A computer can’t tell the difference in “sentiment” between a story about Trump challenging the results of the 2020 election and Biden sucking wind on Capitol Hill. It’s childish to believe otherwise. By the way, it’s important to note the data measure only differences in neutrality in tone. The research says nothing about whether the coverage is pro- or anti-authoritarian. That’s all Milbank’s doing.

Also, do you know what isn’t measured by the algorithm? The unflattering Biden stories that major newsrooms either downplay or ignore — or even censor. What about those? Where does burying the Hunter Biden laptop story measure? How did the algorithm measure all those reporters falsely dismissing the laptop story as Russian disinformation? How did the algorithm measure journalists ignoring the story of Hunter Biden’s ties to a Chinese-owned blood mine?

How did the algorithm measure the moment the press allowed themselves to be used by the Biden administration for an Arlington Cemetery photoshoot promoting his disastrous Afghanistan withdrawal?

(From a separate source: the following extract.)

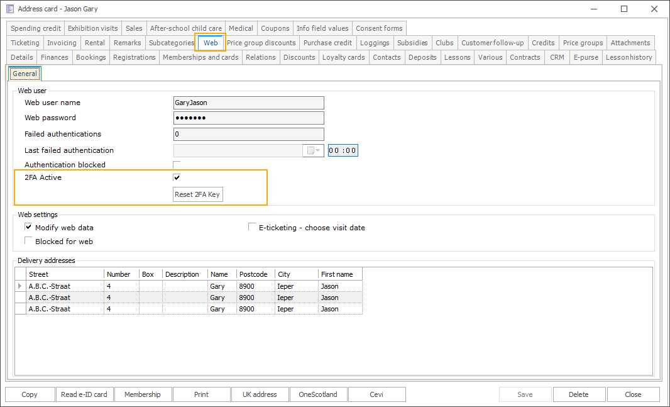The width and height of the screenshot is (670, 407).
Task: Open the calendar picker for last failed authentication
Action: pos(314,150)
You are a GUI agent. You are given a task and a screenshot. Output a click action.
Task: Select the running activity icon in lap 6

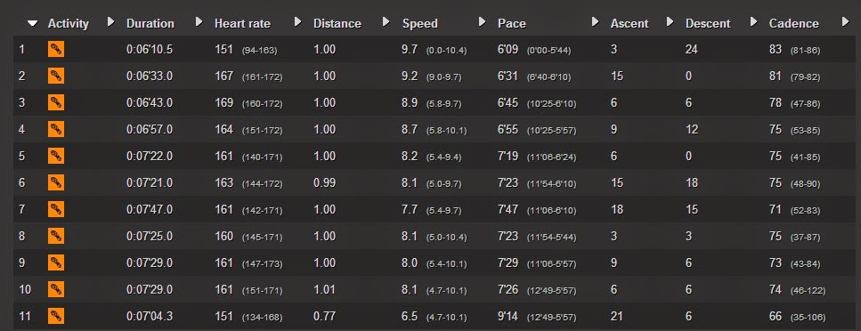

How does the algorithm measure the sudden disappearance of media COVID-19 death counters now that Biden is president? Did the algorithm not pick up the difference in media coverage of Trump’s executive abuses and, say, Biden unconstitutionally extending a COVID-19 eviction moratorium, which prevents landlords from evicting delinquent tenets?

Let me consult with my abacus. I’ll get back to you when I have an answer.